History

In 1985 the German physicist W.K. Roentgen studied electrical discharges in gases and discovered the existence of a very penetrating radiation was invisible able to ionize thegas, causing fluorescence in him, what he called X-ray
Subsequently, a French physicist, A.H. Becquerel wrapped photographic plates kept ina dark in the same drawer where he had a piece of uranium. His surprise was that the photographic plates was found this evening and found that what happened was that theuranium emitted radiation much more penetrating than X-rays He had discoveredradioactivity. It was later discovered new radioactive elements such as thorium, polonium, and actinium radio.
Thus we can define the property radioactivity present certain substances (radioactive substances) of emitting radiation capable of penetrating opaque and ionize the air.

Wilhelm Conrad Roentgen

W.K. Roentgen was born in 1845 to a wealthy merchant family in the small town ofLennep, in north-western Germany, after having spent most of childhood in the Netherlands, at the age of twenty years then moved to Zurich three years and graduatedin engineering from the Technische Hochschule close. Although there was often noexperimental physics course during their studies, decided to develop searches in thissector after the diploma.

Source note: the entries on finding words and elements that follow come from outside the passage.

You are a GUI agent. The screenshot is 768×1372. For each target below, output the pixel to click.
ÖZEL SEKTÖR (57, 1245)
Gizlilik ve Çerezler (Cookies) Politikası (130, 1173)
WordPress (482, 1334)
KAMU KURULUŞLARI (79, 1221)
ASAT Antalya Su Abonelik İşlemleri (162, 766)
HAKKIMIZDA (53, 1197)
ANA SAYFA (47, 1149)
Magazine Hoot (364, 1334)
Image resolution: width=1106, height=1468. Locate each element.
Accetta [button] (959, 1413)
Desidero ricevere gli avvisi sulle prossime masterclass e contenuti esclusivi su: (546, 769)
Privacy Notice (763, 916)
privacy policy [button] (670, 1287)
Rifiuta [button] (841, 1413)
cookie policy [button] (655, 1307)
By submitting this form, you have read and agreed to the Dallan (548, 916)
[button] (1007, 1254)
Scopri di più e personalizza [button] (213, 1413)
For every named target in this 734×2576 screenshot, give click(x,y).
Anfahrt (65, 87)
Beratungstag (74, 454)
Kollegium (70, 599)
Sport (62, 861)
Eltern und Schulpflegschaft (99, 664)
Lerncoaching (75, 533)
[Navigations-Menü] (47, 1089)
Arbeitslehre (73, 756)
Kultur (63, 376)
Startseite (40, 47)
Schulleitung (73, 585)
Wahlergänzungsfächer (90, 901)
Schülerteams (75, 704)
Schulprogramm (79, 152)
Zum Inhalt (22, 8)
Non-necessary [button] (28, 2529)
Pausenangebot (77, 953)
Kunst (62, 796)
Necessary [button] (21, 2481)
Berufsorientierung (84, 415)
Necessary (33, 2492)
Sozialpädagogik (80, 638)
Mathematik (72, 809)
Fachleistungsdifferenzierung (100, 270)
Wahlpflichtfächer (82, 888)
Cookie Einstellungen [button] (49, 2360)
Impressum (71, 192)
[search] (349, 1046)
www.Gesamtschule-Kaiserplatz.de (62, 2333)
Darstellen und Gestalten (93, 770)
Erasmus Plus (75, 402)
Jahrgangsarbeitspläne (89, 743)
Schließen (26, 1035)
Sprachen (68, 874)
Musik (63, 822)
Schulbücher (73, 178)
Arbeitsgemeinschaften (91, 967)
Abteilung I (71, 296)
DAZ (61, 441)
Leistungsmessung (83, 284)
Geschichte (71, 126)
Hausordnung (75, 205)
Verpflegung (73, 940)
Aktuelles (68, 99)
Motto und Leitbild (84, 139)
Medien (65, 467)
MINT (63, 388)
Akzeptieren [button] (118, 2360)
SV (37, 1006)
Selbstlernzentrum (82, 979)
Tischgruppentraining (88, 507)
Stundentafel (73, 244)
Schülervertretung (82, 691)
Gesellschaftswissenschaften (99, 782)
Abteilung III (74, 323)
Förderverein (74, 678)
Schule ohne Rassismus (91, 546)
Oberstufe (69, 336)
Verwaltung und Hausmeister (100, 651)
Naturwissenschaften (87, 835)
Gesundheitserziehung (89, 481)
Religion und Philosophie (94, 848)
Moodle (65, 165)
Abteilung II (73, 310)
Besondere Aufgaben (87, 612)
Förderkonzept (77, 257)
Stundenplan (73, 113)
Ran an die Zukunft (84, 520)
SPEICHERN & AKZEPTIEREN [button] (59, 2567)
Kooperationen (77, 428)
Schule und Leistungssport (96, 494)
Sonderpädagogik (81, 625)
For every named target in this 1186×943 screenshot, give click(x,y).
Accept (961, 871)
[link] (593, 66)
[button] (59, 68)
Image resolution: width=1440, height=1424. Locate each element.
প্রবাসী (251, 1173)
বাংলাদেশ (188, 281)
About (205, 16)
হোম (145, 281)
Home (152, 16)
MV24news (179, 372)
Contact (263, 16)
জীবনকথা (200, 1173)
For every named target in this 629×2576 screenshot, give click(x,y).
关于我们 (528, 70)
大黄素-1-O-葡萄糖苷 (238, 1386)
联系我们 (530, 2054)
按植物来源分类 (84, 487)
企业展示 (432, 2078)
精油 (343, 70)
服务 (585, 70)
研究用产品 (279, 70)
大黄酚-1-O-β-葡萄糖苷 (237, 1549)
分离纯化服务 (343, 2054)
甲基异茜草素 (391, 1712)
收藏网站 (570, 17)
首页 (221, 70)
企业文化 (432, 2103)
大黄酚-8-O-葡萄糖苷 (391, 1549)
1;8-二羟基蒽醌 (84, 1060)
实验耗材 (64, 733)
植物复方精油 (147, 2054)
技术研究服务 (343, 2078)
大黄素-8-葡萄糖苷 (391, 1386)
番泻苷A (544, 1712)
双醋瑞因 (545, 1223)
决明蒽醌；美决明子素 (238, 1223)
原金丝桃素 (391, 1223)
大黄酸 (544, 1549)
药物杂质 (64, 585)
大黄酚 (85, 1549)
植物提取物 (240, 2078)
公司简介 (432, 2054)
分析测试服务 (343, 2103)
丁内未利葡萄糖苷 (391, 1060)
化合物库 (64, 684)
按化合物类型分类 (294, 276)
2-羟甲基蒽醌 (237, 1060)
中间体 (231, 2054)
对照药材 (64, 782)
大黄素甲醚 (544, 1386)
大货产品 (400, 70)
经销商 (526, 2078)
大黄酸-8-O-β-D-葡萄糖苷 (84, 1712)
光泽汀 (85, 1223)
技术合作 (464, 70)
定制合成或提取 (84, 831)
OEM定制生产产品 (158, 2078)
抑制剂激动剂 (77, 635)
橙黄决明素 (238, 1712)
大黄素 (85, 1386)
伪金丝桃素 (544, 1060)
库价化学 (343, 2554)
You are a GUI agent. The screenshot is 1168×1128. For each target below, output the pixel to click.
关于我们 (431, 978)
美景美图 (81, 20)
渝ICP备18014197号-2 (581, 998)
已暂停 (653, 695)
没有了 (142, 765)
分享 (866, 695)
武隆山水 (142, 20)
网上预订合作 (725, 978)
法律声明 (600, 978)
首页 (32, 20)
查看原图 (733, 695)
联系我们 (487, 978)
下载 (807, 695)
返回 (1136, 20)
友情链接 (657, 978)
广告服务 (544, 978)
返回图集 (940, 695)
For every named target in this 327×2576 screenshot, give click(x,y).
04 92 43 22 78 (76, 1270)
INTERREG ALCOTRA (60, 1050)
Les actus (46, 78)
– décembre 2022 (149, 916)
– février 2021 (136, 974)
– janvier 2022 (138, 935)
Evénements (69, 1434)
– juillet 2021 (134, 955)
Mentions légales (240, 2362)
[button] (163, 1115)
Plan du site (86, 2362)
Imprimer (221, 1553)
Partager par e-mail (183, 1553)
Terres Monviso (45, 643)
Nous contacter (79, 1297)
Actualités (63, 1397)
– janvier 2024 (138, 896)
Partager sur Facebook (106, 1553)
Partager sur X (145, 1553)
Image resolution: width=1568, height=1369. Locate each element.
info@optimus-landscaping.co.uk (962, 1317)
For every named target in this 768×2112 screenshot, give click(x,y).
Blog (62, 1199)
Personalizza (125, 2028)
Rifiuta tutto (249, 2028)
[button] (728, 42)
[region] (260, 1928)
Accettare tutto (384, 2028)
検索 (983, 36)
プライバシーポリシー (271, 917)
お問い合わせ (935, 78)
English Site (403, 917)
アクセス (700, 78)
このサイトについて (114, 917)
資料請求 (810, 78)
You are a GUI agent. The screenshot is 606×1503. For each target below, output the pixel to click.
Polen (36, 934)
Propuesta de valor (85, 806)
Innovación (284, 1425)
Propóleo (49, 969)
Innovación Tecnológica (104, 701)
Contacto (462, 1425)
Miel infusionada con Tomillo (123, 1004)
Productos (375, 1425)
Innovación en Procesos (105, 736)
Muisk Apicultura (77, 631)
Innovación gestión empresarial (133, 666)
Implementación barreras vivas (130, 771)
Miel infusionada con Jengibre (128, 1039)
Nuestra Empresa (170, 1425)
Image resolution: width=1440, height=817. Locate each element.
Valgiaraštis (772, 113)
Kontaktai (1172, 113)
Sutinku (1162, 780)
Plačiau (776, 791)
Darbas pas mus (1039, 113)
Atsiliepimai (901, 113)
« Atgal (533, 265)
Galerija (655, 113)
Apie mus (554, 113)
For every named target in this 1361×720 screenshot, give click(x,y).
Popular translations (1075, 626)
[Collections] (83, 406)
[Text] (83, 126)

After receiving his doctorate in 1869, Roentgen won a series of assignments as a teacher at various German universities and executed in collaboration with Kundtattentive study of the behavior of matter, for example, was the first to demonstrate, with athermometer home made it easier to heat the moist air than dry air.
Roentgen was when she turned quarantatré professor of physics and director of theInstitute of Physics, University of Wurzburg, a prosperous Bavarian town, the womanBertha lived in a spacious apartment on the second plan that included a study institutecommunicating with a private laboratory . In June 1894 he began studying cathode raysat that time very popular search argument and the night of November 8, 1895 during one of his experiments was the discovery of a type of rays of unknown nature that called"XES rays."
Three weeks after Roentgen spread the news of his discovery: being able to seeobjects without breaking them and within the human body caused great sensation. Inconsequence of this he acquired a great reputation and in 1901 he was appointed the first Nobel Prize for physics


Antoine Henri Becquere

Antoine Henri Becquerel (born in Paris on December 15, 1852 - and died in Le Croisic, 25 August 1908, aged 55.) Físicofrancés was a discoverer of radioactivity and winning the Nobel Prize in Physics the year 1903.Son of Alexandre-Edmond Becquerel (who studied the light and the phosphorescence and invented fosforoscopia) and grandson of Antoine César Becquerel, a founder of electrochemistry.He studied and received his doctorate in Science at the Ecole Polytechnique in Paris.He was professor of Natural History Museum in 1892 (the third member of his family to do so) and the École Polytechnique in 1895. In 1894 he was appointed chief engineer of the French Ministry of Roads and Bridges. In its first activity in the field of scientific experiments investigated phenomena related to rotation of polarized light caused by the magnetic field. She later moved on to examine the spectrum resulting from the stimulation of phosphorescent crystals with infrared light.In 1896 accidentally discovered a new property of matter that was later called radioactivity. This phenomenon occurred during his research on phosphorescence. By placing uranium salts on a photographic plate in a dark area, found that the plate was blackened. Uranium salts emit radiation that penetrates black paper and other substances opaque to ordinary light. These rays are called Becquerel rays initially in honor of its discoverer. Also this character through their research and discoveries made valuable contributions to the atomic model.Following the discovery in late 1895, X-rays by Wilhelm Röntgen, Becquerel noted that they, on impact with a cathode ray beam in a glass tube which has a vacuum, they became fluorescent. Following this observation, we set out to identify whether there was a fundamental relationship between X-rays and visible radiation, so that all materials capable of emitting light, stimulated by any means, issue, also, X-rayTo test this hypothesis, crystals placed on a photographic plate wrapped in opaque paper so that only the invisible radiation, for X-rays could reveal the emulsion contained in the plate; previously crystals excited by exposure to sunlight After a few hours found that the plate revealed the silhouette outlined by the glass.